## Exercise goal:
How many lines in the records below contain the word "title"? Reply with the number alone.

━━ Data section ━━

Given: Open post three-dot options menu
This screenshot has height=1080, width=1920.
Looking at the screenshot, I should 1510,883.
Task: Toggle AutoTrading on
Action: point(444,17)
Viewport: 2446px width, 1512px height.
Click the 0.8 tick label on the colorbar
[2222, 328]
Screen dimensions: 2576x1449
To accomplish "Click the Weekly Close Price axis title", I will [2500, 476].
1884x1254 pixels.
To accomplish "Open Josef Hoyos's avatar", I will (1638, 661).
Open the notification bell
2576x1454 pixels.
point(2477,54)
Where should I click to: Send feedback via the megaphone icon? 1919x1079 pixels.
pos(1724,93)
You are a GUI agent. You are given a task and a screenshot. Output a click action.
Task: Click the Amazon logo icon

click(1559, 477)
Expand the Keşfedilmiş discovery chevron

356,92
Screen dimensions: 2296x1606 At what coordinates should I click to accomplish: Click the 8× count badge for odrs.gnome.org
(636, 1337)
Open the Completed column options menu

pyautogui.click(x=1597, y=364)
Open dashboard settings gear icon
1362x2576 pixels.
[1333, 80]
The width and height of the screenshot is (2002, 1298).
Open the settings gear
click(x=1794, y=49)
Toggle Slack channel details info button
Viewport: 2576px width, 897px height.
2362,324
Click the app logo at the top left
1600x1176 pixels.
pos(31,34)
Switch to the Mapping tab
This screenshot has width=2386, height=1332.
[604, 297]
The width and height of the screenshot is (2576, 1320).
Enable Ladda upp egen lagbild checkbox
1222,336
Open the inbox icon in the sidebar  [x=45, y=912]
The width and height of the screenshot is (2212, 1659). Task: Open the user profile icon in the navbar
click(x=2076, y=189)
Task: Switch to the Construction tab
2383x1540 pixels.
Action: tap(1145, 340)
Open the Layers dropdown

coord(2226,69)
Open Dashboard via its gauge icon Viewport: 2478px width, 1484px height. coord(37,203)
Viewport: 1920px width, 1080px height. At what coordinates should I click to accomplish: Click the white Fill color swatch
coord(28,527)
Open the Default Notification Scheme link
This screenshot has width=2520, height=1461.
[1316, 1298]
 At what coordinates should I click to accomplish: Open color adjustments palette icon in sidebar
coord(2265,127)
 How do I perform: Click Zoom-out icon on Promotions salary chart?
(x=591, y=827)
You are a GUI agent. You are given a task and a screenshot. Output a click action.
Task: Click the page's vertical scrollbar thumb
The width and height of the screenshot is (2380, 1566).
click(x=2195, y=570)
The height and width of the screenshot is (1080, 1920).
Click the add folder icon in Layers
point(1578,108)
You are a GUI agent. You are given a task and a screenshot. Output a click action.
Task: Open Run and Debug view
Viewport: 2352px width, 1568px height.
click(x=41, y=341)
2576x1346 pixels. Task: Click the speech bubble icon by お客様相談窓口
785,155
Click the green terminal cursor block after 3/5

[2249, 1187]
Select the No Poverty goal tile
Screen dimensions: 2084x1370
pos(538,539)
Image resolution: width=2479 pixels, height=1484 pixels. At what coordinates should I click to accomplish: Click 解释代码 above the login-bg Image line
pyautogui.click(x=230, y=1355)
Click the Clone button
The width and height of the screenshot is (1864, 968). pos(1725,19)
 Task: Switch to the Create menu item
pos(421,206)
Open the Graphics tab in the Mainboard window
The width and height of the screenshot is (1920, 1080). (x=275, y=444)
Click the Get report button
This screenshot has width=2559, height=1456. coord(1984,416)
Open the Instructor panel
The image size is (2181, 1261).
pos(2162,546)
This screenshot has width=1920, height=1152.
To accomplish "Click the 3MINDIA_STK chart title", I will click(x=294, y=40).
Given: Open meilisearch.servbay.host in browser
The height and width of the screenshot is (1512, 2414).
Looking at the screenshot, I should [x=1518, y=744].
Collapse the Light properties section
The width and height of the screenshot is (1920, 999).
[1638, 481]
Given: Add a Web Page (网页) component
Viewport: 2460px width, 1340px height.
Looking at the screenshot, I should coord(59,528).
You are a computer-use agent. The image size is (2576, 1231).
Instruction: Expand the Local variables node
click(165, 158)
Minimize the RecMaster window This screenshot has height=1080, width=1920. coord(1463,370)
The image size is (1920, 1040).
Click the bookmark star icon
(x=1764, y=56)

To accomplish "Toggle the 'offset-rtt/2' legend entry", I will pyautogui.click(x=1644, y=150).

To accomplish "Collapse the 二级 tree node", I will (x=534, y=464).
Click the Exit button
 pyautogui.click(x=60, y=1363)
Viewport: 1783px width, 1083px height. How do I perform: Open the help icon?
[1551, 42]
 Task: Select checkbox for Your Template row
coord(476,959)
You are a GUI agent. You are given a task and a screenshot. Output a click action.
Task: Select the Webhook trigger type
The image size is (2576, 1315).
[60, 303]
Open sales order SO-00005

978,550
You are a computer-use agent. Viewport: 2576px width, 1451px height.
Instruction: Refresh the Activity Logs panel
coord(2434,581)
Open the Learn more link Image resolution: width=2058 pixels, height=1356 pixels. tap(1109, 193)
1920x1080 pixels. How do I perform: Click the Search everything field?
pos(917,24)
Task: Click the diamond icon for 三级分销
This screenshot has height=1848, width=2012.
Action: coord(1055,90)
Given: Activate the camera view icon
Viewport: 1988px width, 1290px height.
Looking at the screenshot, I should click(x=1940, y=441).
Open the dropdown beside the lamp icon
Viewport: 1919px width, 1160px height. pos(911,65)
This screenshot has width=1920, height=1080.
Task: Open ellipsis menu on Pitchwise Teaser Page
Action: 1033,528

━━━

## Solution to the problem:
2